Task description:
For the records below, report how many lines include the word "value". Only the number should appear.

--- Data extract ---

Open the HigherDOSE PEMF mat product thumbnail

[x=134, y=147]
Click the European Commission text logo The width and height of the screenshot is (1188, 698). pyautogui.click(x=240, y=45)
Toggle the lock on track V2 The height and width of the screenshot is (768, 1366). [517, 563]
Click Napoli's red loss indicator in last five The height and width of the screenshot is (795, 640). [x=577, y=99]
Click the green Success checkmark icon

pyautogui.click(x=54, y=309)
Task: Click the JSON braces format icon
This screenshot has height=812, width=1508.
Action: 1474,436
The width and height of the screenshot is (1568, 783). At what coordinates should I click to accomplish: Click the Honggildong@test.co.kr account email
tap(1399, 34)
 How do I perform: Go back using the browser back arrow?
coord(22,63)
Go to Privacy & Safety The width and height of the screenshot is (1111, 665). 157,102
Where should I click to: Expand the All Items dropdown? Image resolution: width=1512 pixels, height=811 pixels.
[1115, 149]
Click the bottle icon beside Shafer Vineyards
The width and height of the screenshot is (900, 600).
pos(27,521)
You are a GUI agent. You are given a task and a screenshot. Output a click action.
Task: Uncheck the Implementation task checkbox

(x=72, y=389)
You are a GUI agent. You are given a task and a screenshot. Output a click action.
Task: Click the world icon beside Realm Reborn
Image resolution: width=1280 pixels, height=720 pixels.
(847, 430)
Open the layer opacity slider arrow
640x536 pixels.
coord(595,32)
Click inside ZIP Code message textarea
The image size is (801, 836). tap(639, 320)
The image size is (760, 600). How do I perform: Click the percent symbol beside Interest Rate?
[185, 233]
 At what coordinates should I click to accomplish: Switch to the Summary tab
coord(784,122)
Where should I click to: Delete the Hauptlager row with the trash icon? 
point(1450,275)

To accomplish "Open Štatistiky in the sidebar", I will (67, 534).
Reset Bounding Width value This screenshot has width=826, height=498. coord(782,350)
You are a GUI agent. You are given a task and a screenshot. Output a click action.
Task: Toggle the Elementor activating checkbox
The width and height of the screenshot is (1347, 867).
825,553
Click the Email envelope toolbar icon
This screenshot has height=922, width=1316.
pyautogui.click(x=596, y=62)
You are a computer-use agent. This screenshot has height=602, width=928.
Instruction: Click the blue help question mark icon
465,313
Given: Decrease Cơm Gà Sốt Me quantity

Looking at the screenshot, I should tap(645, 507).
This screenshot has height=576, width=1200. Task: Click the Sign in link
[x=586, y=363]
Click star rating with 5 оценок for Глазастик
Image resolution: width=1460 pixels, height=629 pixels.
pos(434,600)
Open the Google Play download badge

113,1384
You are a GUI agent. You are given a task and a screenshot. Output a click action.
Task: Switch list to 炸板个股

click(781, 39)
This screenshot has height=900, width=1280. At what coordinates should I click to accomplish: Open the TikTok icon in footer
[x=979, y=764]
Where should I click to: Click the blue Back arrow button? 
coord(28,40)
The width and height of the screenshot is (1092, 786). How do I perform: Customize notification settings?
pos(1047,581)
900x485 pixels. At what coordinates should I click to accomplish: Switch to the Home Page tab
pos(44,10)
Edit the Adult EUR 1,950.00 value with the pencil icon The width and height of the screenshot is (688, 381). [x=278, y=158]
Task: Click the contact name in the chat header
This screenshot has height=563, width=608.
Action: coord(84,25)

---

Exercise answer:
2